* Texte source

Un café. Louis-Ronan Choisy en chair et en (m)ots – et en rires.
De la création artistique. Ses correspondances. La scène. Mais aussi la vie. Extraits.
De la création en général – Qu’est-ce qui déclenche en toi « le feu créateur » ? Une situation, un sentiment, des conditions particulières ?
Il y a plusieurs cas de figure.
Quand je ne sais pas quoi raconter, je regarde dans mes souvenirs. Repère ce qui peut être intéressant. A ce moment-là, tu fais vraiment un voyage spatio-temporel. Tu essaies alors de ressentir les choses que tu as ressenties au moment où tu les as vécues. Ca, c’est une première solution.
Ou par moments, tu es dépassé. Tu portes des choses trop lourdes. Tu as alors besoin d’écrire pour exorciser. Seulement, là, ça arrive souvent comme un gros dégueulis. Complètement informe. Mais c’est ce qu’il faut essayer de préserver. Ce côté un peu brut, instantané. Toute la difficulté, c’est de transférer ce sang-là dans une structure de chanson. Surtout que mes chansons, ce n’est pas de la musique expérimentale. C’est vraiment de la pop. Couplet-refrain, ça reste très classique.
Dans ton troisième album, les Enfants du Siècle, tu as pourtant recours à une méthode « expérimentale », le cut-up (NDLR : technique de Burroughs).
Oui, c’était voulu, oui.
J’avais envie d’expérimenter ça. Ca s’y prêtait bien. Les Enfants du Siècle, je l’ai écrit à une période où j’avais une grande peur de l’avenir, du monde qui se barre en couilles.
Je cherchais à créer quelque chose de plutôt déséquilibré. Toujours sur le fil. Techniquement, ça voulait dire associer des mots, d’un champ lexical, d’une sphère complètement différents.
Et c’est ce qui a été la trame de tout l’album.
Un cas bien particulier alors.
De toute façon, chaque album est particulier.
A chaque album, tu as une technique d’écriture différente. Sur le premier, c’était à partir de souvenirs. Le deuxième, je l’ai écrit en discothèque. Et là pour le coup, c’était vraiment de l’écriture automatique. Et sur le troisième, c’était semi-automatique. La démarche était pensée.

* Série d'exercices
1. Dans l'entretien avec Louis-Ronan Choisy, où l'artiste a-t-il écrit son deuxième album ?
2. Recopiez fidèlement l'entretien avec Louis-Ronan Choisy, depuis « De toute façon, chaque » jusqu'à « démarche était pensée. » inclus.
3. Écrivez la suite de l'entretien avec Louis-Ronan Choisy, à partir de l'endroit où il s'arrête.

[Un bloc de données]
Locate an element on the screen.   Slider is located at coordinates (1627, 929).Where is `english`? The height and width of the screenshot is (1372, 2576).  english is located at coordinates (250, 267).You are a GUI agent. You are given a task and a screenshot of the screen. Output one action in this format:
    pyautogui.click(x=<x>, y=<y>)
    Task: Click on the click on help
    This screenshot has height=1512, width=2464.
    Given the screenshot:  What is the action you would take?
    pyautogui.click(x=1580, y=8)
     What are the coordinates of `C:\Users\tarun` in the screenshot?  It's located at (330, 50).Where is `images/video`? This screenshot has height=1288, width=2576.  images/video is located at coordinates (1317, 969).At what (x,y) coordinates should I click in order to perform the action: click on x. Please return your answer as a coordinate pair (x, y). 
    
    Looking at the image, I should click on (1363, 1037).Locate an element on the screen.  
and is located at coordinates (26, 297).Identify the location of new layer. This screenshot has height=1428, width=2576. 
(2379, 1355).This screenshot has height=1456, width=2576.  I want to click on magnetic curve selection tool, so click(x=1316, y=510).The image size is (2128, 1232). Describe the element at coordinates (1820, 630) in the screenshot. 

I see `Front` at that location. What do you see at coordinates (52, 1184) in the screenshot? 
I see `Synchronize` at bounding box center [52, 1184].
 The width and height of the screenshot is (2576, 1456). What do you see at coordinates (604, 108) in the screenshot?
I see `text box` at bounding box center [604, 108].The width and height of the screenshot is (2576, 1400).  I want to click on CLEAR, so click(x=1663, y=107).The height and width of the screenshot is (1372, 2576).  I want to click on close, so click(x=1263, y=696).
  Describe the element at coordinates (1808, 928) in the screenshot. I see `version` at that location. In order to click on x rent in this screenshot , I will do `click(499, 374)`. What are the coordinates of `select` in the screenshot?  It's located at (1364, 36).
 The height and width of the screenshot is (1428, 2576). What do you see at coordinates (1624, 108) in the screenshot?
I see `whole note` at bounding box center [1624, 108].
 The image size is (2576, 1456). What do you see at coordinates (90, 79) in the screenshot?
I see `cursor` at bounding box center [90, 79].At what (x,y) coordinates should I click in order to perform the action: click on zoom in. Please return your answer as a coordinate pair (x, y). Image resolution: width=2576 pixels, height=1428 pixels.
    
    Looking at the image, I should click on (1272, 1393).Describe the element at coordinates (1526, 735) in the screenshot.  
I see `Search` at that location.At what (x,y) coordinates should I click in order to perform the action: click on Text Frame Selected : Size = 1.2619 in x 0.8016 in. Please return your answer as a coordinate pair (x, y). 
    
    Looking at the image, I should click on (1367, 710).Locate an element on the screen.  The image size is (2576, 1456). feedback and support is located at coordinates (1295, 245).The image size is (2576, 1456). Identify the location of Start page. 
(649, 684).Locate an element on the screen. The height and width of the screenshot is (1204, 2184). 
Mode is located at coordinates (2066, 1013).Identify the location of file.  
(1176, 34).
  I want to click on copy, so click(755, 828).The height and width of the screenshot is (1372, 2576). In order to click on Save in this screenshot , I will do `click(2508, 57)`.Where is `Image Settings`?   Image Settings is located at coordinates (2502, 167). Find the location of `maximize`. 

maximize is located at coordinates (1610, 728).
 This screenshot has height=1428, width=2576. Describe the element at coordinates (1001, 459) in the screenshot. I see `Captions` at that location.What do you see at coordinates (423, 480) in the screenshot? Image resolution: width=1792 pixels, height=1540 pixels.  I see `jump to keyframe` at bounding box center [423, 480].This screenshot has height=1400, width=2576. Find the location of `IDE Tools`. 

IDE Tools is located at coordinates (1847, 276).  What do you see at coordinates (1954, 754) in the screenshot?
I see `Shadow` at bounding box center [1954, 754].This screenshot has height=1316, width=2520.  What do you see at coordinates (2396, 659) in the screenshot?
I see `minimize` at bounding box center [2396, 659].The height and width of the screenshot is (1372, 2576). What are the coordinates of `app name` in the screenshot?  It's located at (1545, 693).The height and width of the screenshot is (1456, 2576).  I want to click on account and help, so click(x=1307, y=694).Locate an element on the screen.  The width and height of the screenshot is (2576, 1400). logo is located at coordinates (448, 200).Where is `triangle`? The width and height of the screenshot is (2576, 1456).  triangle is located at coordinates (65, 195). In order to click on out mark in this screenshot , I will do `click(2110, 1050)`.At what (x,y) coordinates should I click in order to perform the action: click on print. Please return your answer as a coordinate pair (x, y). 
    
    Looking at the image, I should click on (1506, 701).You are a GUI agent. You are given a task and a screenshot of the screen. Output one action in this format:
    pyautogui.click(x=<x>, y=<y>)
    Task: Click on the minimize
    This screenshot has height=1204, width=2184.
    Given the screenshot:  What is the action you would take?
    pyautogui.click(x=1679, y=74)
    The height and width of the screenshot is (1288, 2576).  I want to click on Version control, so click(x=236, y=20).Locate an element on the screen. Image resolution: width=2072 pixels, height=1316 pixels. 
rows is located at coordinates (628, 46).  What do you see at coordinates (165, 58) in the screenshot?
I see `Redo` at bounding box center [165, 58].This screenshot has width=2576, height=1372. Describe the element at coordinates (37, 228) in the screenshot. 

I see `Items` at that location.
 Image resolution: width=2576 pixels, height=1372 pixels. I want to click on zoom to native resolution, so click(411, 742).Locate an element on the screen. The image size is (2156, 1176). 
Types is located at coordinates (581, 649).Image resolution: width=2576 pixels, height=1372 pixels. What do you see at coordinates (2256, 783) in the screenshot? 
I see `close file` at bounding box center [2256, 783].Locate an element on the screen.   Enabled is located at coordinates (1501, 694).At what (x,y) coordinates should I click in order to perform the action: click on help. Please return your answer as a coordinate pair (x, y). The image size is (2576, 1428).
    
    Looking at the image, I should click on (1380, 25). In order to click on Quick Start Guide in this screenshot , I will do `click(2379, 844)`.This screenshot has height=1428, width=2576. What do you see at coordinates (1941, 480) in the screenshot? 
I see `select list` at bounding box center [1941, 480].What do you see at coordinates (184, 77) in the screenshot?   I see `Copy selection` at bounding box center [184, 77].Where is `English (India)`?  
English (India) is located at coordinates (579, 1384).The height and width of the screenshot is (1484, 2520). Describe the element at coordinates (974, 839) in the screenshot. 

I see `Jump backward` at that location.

* Corrigé des exercices
1. En discothèque.

2.
De toute façon, chaque album est particulier.
A chaque album, tu as une technique d’écriture différente. Sur le premier, c’était à partir de souvenirs. Le deuxième, je l’ai écrit en discothèque. Et là pour le coup, c’était vraiment de l’écriture automatique. Et sur le troisième, c’était semi-automatique. La démarche était pensée.

3.
Et sur le dernier, Rivière de Plumes, comment as-tu travaillé ? Dans quelles conditions ?
Comme dans les Enfants…, c’était en home studio. Mais différemment. Sur les Enfants du siècle, j’ai travaillé avec un mec qui fait beaucoup d’électro (NDLR : Yann Cortella). On a d’abord travaillé en binôme. Ensuite, les musiciens sont arrivés pour apporter un peu d’organique à l’ensemble. Sur Rivière, j’ai travaillé avec mon guitariste, qui est aussi arrangeur sur l’album (NDLR : Frédéric Fuchs). On est parti d’une base guitare sèches-voix. Puis, j’ai ajouté des guitares électriques pour que ce soit un peu moins chiant. Après le tournage du Refuge, on a décidé de rajouter de la batterie, de la basse, de la contrebasse, un peu de violon. Des petites choses discrètes pour mettre des couleurs. Que ce soit moins plat. Qu’il y ait plus d’identité à chaque morceau.
Et dans la création, est-ce que tu te fixes des limites ? Y’a-t-il des thèmes qui te sont tabous ?
Non. Il me semble que le but d’un artiste, mais aussi d’un être humain, c’est de casser les barrières. S’il y a tabou, c’est que quelque chose cloche.
Il faut casser les murs. Voir si on y va ou on n’y va pas.
Après la création, il y a aussi une partie de « représentation ». La scène. Ton rapport à la scène ? Est-ce un passage obligé pour toi ?
Non, ce n’est pas un passage obligé. C’est un autre métier que de faire des disques. Je me sens plus intime du studio.
La scène, quand ça se passe bien, c’est dément. Quand ça se passe mal, c’est horrible. C’est un exercice excessivement difficile. Dans la mesure où ce que je recherche sur scène, c’est l’abandon. De rentrer dans une espèce de transe. C’est à ce moment-là que je vais pouvoir emmener les gens. Je pense que tu n’emmènes pas un public frontalement. Mais d’abord, en s’emportant soi, puis les musiciens. Et la boucle s’agrandit. Mais c’est très difficile. Ca a dû m’arriver, dix fois en une vie. Et des concerts, j’en ai fait. (Rires)
Toi qui as touché à la fois, à la composition d’albums et de bande originale, que peut faire passer la musique que les images ne peuvent pas forcément ?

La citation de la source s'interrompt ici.